>> START
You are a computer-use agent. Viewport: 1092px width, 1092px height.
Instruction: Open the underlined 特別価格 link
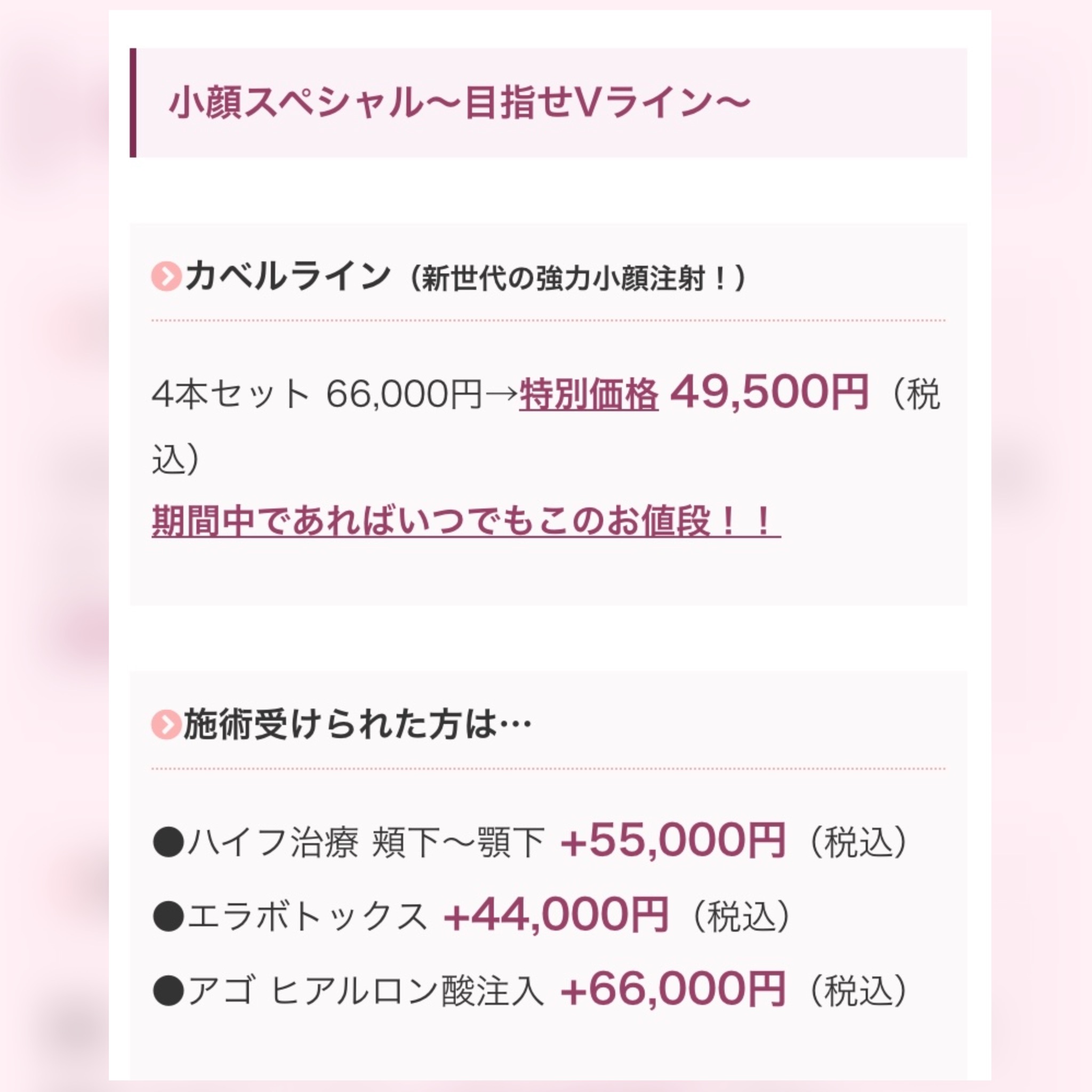589,394
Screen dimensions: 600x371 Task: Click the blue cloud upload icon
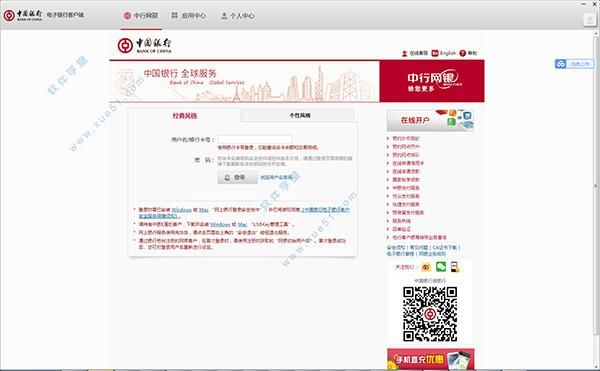point(561,64)
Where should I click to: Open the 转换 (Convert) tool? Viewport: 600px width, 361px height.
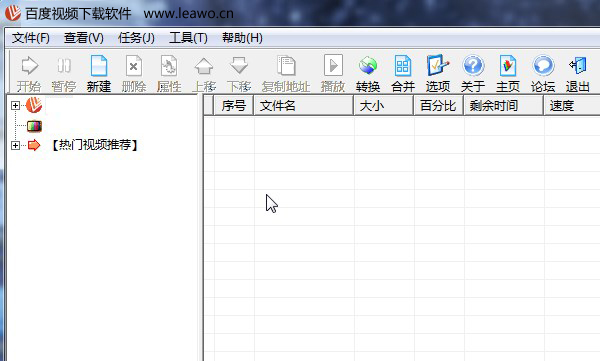pos(368,66)
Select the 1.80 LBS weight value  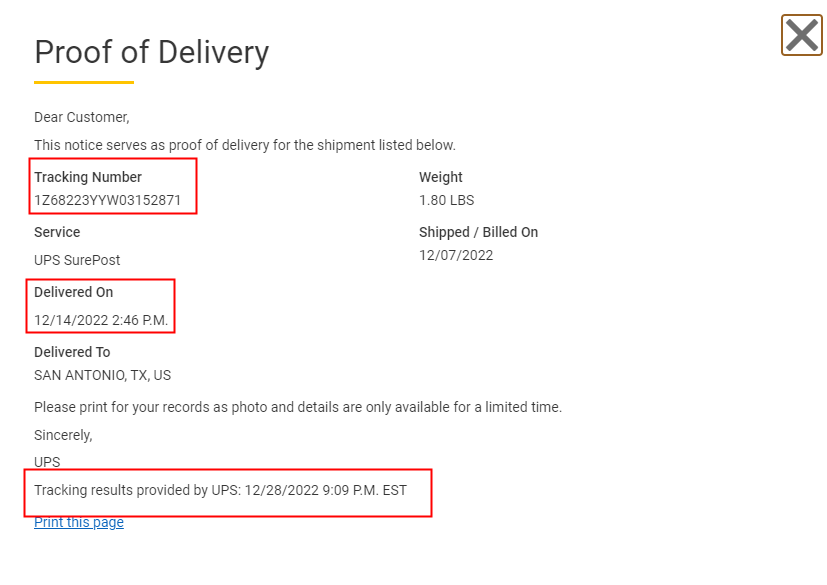446,200
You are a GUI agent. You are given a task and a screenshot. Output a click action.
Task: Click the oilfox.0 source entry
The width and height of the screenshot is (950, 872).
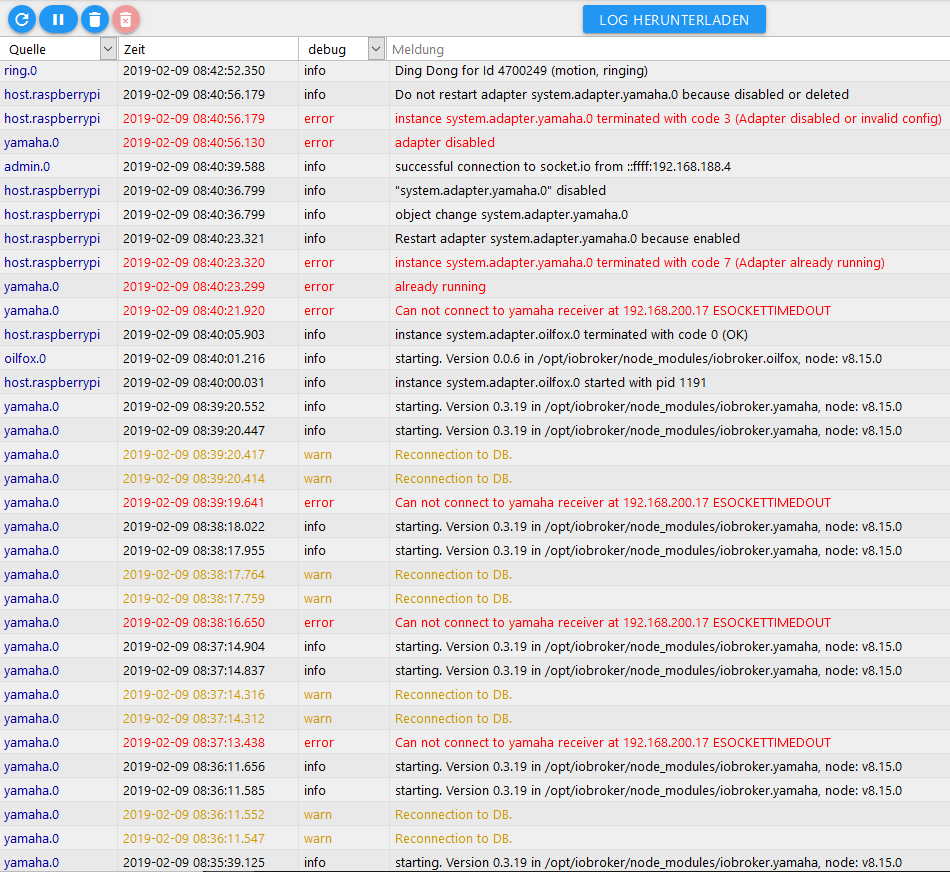(25, 359)
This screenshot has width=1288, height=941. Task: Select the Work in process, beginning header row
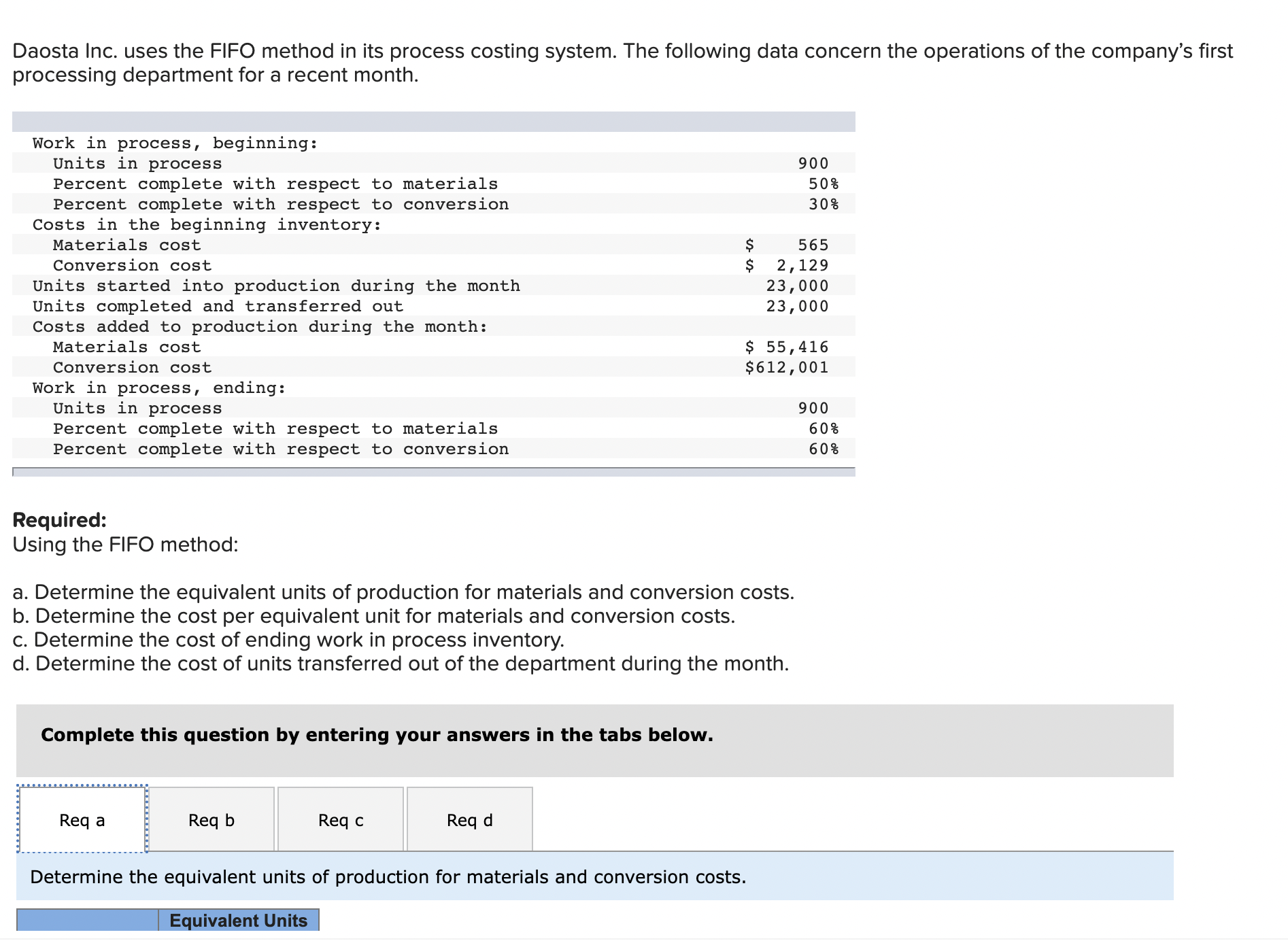coord(174,143)
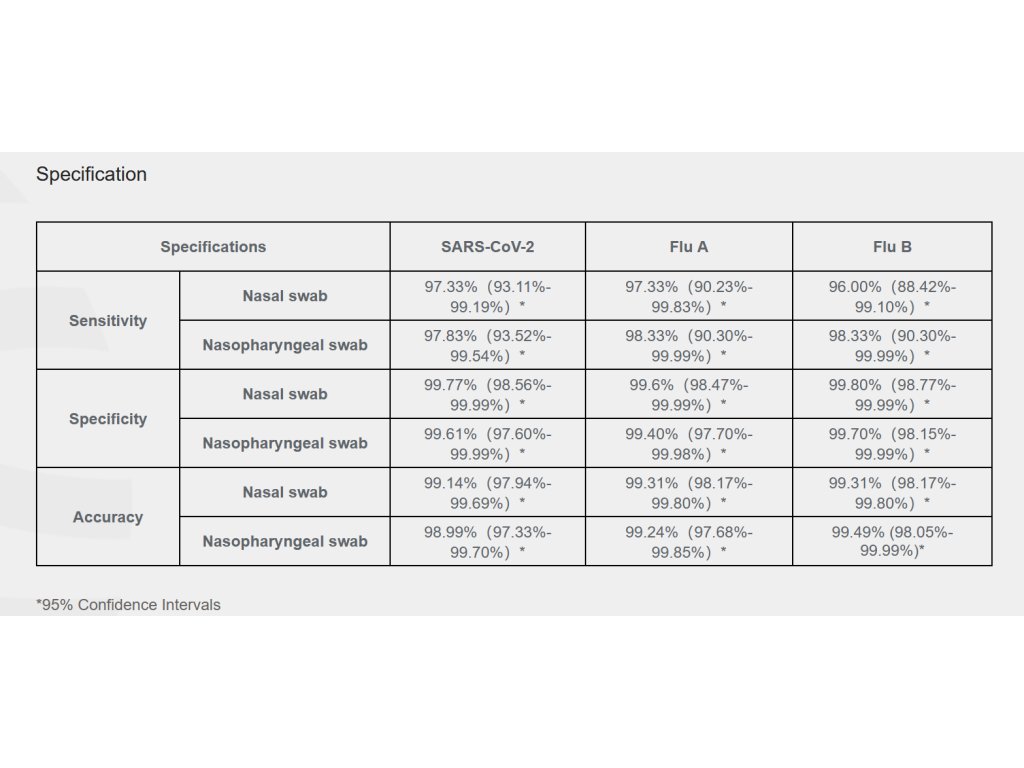Image resolution: width=1024 pixels, height=768 pixels.
Task: Click the 99.77% SARS-CoV-2 specificity cell
Action: (x=487, y=394)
>> END
_Task goal_
Rewrite the records from their start through the line that contains "pos(368,66)", replacing "underlined" with "highlighted" and leaving everything else unchanged. Omit the pictures from your answer.

_Expected answer_
You are a computer-use agent. Viewport: 1092px width, 1092px height.
Instruction: Open the highlighted 特別価格 link
589,394
Screen dimensions: 600x371 Task: Click the blue cloud upload icon
point(561,64)
Where should I click to: Open the 转换 (Convert) tool? Viewport: 600px width, 361px height.
pos(368,66)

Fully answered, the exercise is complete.